Est-ce cette volonté de foisonnement langagier qui a structuré l’intrigue, ou l’intrigue qui a dicté les langages utilisés, peu importe à vrai dire puisque le résultat reste le même, qu’il provienne d’une direction ou de sa contraire : une impression de fouillis, d’atmosphères accolées les unes aux autres, de « brouillon de culture », si je peux oser l’expression, sans toutefois mettre l’accent sur ce qu’elle peut avoir de péjoratif.
Car 13, rue de Buci, malgré ses défauts majeurs – lire structure de base et gradation –, demeure d’une lecture agréable. Ce commissaire Leroy s’avère aussi sympathique que le premier Maigret ronchonneur de Simenon – d’ailleurs sa parenté avec ce dernier est évidente tant au niveau spirituel que physique – et les personnages qu’il rencontre au fil de son enquête sont tous aussi solides les uns que les autres, malgré la trop grande brièveté de leur apparition.
Ce qui nous amène à l’autre reproche que je pourrais faire à ce roman, c’est-à-dire sa trop grande brièveté. Ce n’est pas une novella que le sujet quémandait, mais bien un roman d’au moins 250 pages ! La richesse même des différents épisodes prêche en ce sens. Qu’on en juge par la mise en place du décor policier, établie dans les trois premiers chapitres, mais brutalement coupée au chapitre 4 alors que le commissaire décide d’aller visiter son frère et sa belle-sœur à Concarneau ! Là, à peine le lecteur peut-il se permettre d’être à l’aise dans cette digression – intéressante, cependant – qu’il se retrouve chez l’ancien patron de Leroy, puis à Nantes, puis… Ouf ! de grâce, nous n’en pouvons plus.

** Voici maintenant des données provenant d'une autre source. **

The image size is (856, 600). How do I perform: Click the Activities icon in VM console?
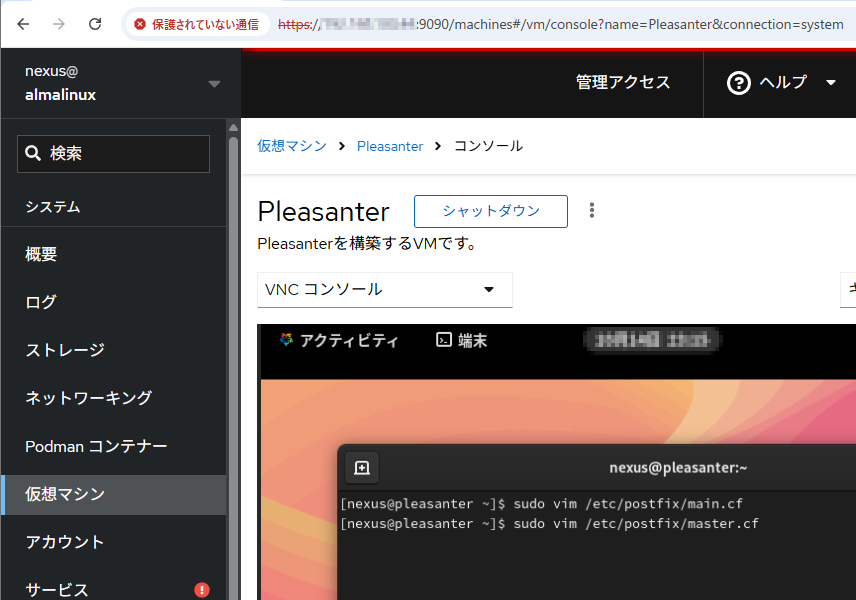[287, 340]
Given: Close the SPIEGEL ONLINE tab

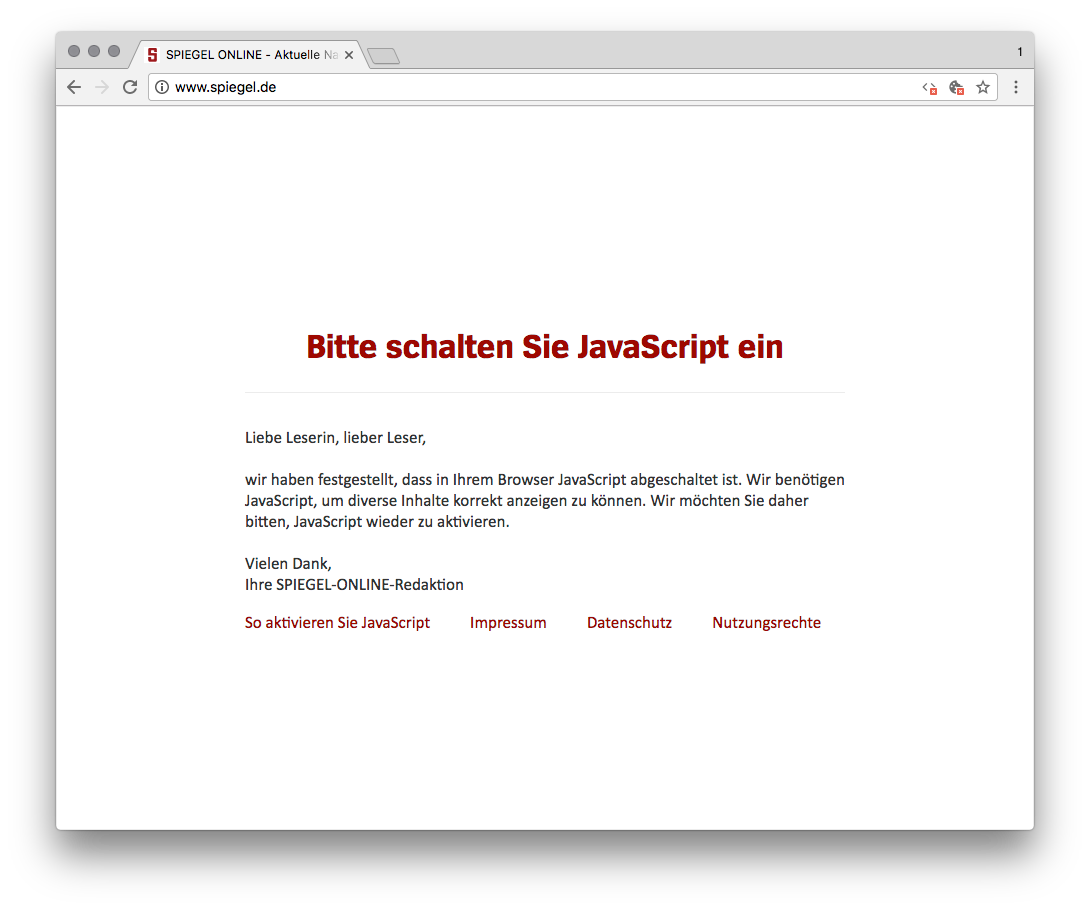Looking at the screenshot, I should [x=349, y=55].
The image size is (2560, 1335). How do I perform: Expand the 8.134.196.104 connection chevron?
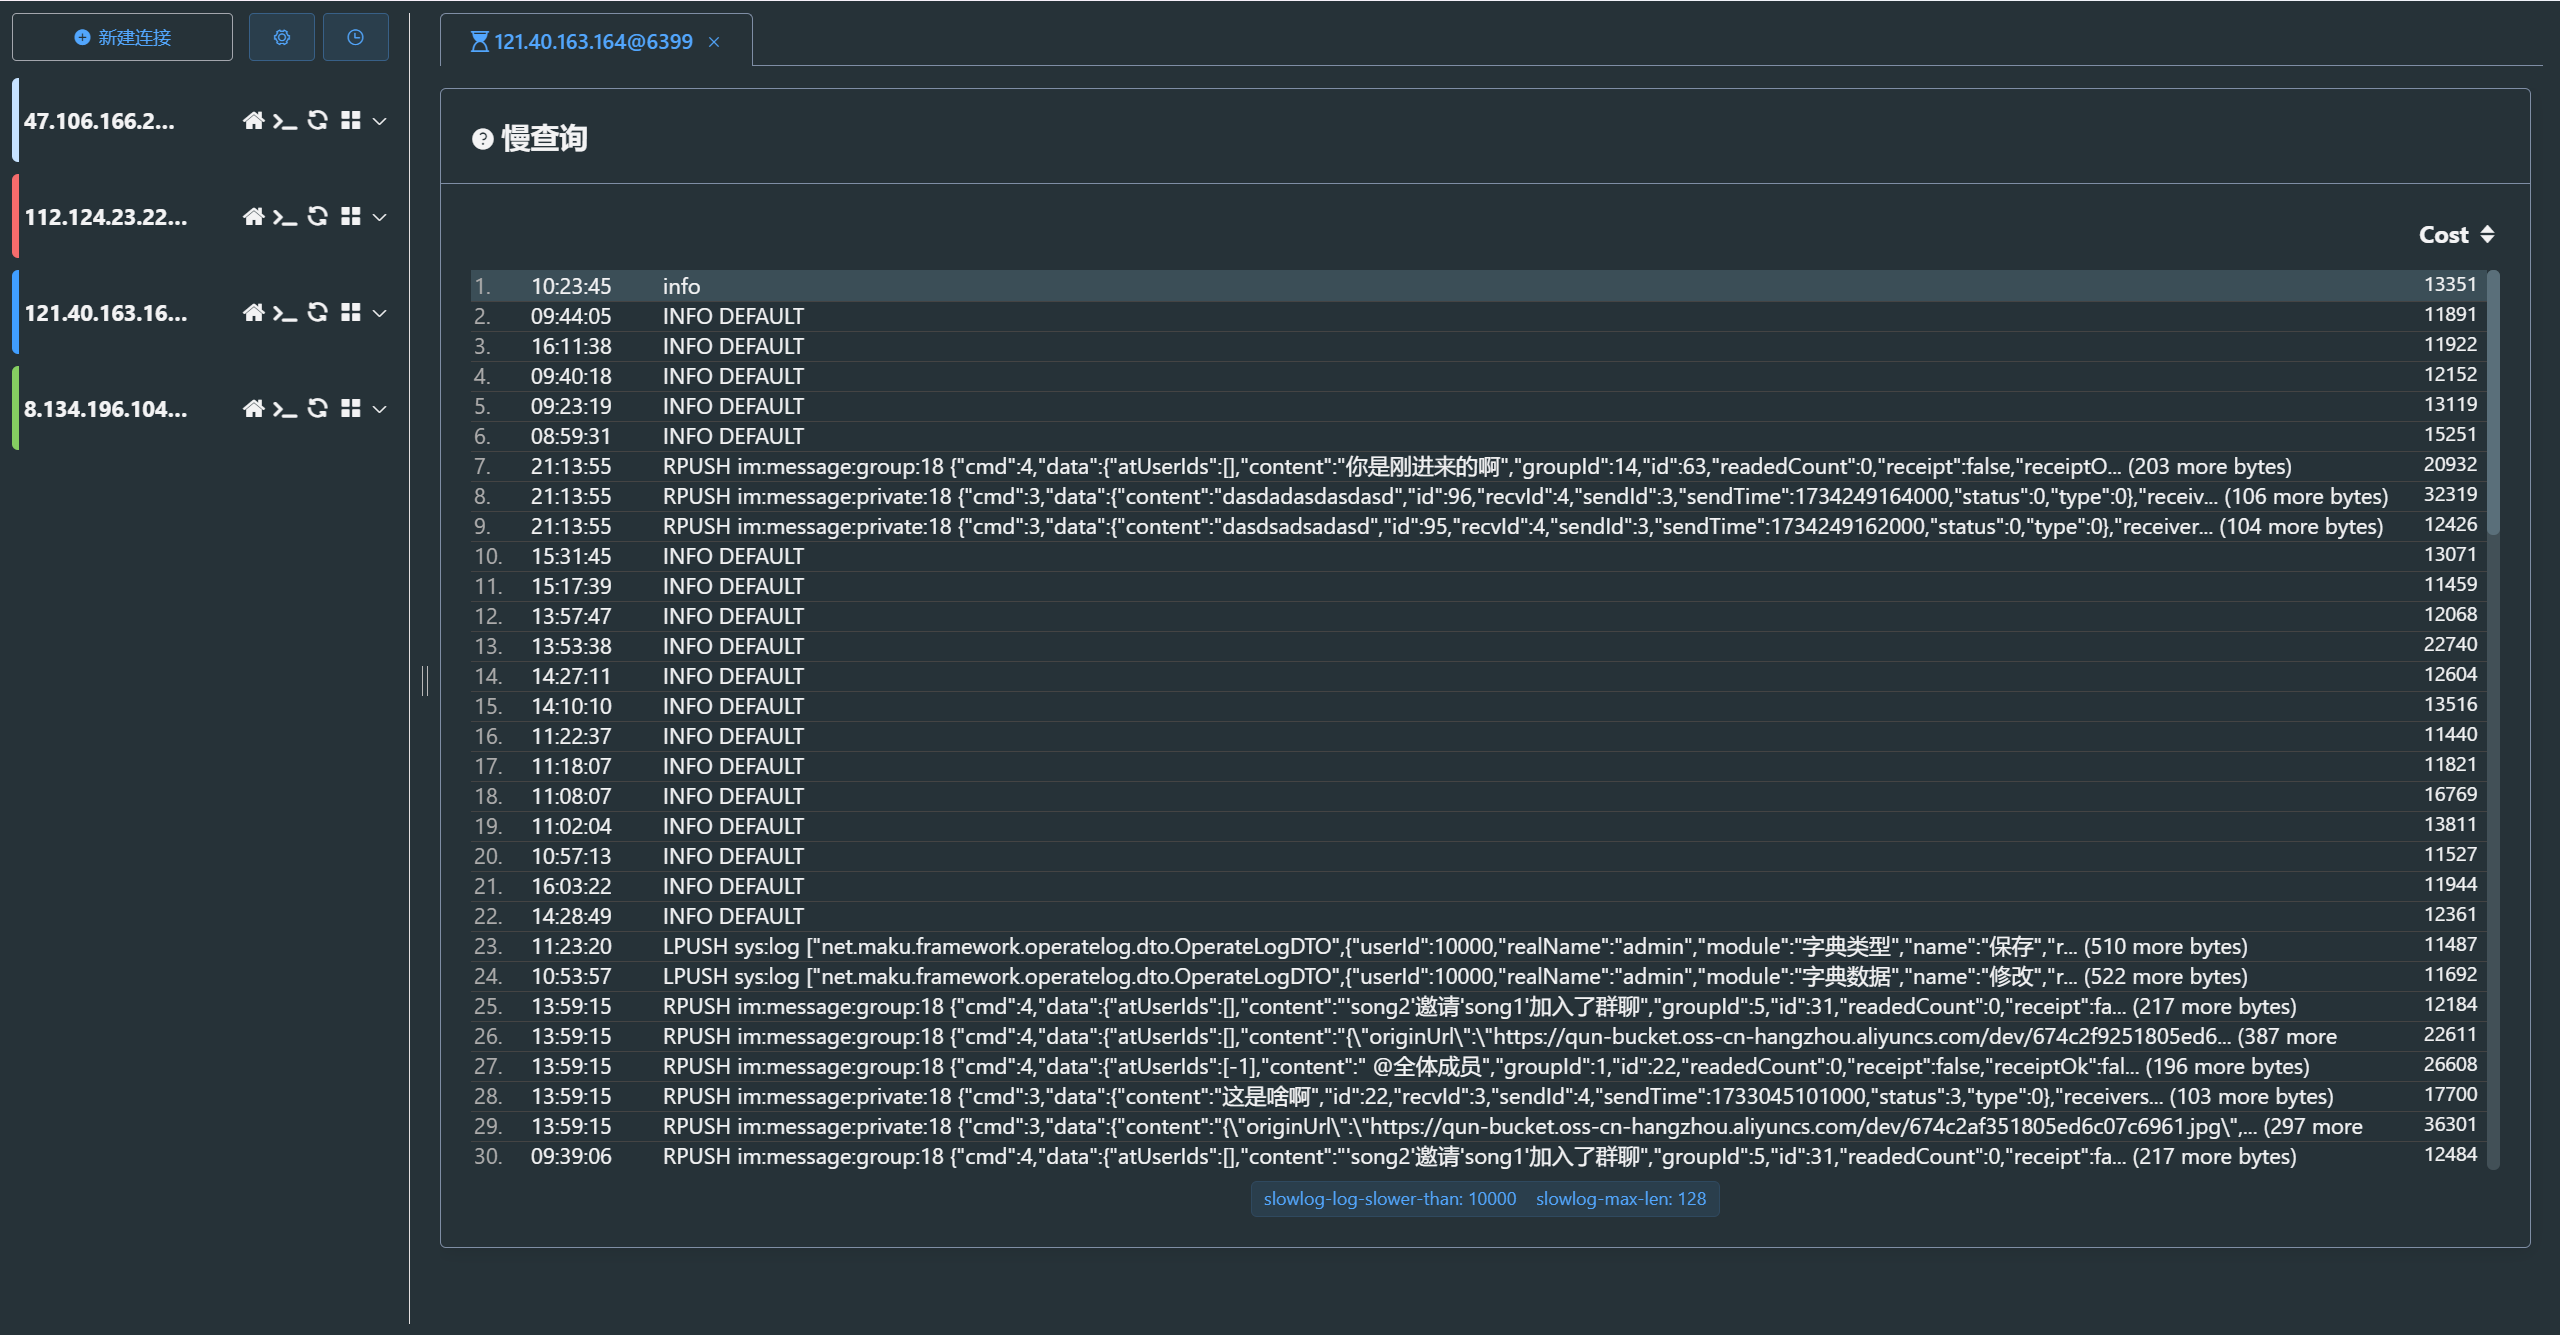point(380,409)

Une plume moins suggestive aurait perdu son lecteur dès le premier saut quantique ; celle de Charlotte Boisjoli sait quand même attacher, retenir. À chaque bond, un nouveau dialecte, une nouvelle atmosphère. Le fantastique fait son apparition de façon surprenante avec la femme de Groslay, le vieux commissaire, qui a des intuitions surprenantes, puis s’installe définitivement à Nantes, alors que le commissaire Leroy apprend de la bouche d’Amélie les singuliers agissements post-mortem de Martine, la mère de la victime. La présence du fantastique sera à ce point ancrée qu’à la toute fin, après une déposition troublante du petit Victor obtenue grâce à l’hypnotisme, le commissaire lui-même proposera la solution de l’accident afin d’empêcher que des innocents – dans les deux sens du terme – soient victimes des manigances d’outre-tombe.

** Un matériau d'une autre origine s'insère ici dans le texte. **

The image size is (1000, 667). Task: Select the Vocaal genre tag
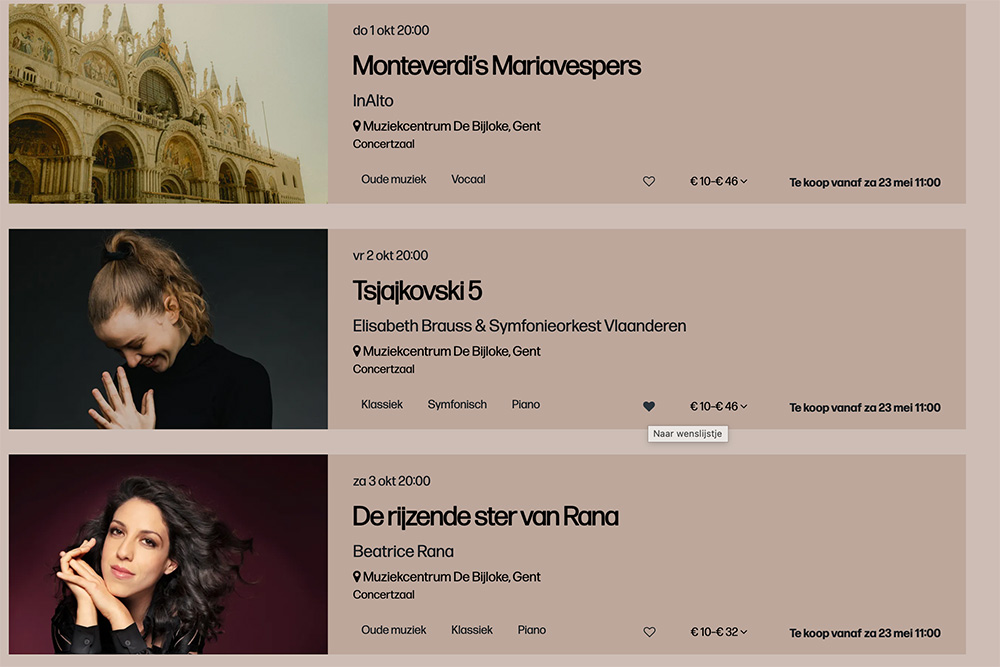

La petitesse du contenant, avouons-le, n’est pas la seule raison de la faiblesse du contenu, si riche soit-il. Sa désorganisation et son manque de rigueur dans l’intrigue purement policière nuisent énormément. Dans ce genre, le cause à effet et le raisonnement logique aura toujours préséance sur l’intuition et la coïncidence lorsqu’il sera question de crédibilité.
Il y aurait encore beaucoup à dire sur 13, rue de Buci, ne serait-ce que sur les niveaux de langage utilisés, leurs croisements et enchaînements, ce lexique final qui dérange la lecture – la note de bas de page me semble plus indiquée dans ce cas-ci –, la grande qualité du drame humain qui sous-tendait toute cette histoire, etc.
Mais peut-être l’auteure a-t-elle l’intention de nous présenter dans l’avenir la version longue de cette belle histoire ? C’est ce que j’ose espérer tant j’ai aimé les fondements de 13, rue de Buci. [JPw]
- Source : L'ASFFQ 1989, Le Passeur, p. 32-34.